# What the exercise asks
An exact copy of the listing is what is needed; please output it in full.

# Source data
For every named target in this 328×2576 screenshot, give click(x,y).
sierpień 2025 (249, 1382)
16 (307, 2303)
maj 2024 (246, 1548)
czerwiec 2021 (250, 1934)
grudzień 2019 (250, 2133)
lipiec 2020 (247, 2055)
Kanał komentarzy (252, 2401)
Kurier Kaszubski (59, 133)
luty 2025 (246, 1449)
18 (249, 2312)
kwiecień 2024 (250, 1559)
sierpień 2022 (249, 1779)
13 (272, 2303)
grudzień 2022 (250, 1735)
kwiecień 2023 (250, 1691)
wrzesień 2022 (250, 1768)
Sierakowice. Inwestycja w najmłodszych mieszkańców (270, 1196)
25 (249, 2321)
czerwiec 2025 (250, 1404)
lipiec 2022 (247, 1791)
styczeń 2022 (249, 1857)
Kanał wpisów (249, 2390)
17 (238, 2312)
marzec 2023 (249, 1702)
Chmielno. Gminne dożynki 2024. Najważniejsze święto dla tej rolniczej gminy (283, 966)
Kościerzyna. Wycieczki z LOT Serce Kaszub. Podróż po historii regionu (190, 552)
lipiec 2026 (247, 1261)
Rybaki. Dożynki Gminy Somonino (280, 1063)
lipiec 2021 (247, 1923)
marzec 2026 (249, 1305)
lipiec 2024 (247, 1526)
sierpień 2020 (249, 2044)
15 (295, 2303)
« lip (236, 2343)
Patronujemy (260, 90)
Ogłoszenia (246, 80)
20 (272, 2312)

# Exercise solution
For every named target in this 328×2576 screenshot, give click(x,y).
sierpień 2025 (249, 1382)
16 (307, 2303)
maj 2024 (246, 1548)
czerwiec 2021 (250, 1934)
grudzień 2019 (250, 2133)
lipiec 2020 (247, 2055)
Kanał komentarzy (252, 2401)
Kurier Kaszubski (59, 133)
luty 2025 (246, 1449)
18 (249, 2312)
kwiecień 2024 (250, 1559)
sierpień 2022 (249, 1779)
13 (272, 2303)
grudzień 2022 (250, 1735)
kwiecień 2023 (250, 1691)
wrzesień 2022 (250, 1768)
Sierakowice. Inwestycja w najmłodszych mieszkańców (270, 1196)
25 (249, 2321)
czerwiec 2025 (250, 1404)
lipiec 2022 (247, 1791)
styczeń 2022 (249, 1857)
Kanał wpisów (249, 2390)
17 (238, 2312)
marzec 2023 (249, 1702)
Chmielno. Gminne dożynki 2024. Najważniejsze święto dla tej rolniczej gminy (283, 966)
Kościerzyna. Wycieczki z LOT Serce Kaszub. Podróż po historii regionu (190, 552)
lipiec 2026 (247, 1261)
Rybaki. Dożynki Gminy Somonino (280, 1063)
lipiec 2021 (247, 1923)
marzec 2026 (249, 1305)
lipiec 2024 (247, 1526)
sierpień 2020 (249, 2044)
15 (295, 2303)
« lip (236, 2343)
Patronujemy (260, 90)
Ogłoszenia (246, 80)
20 (272, 2312)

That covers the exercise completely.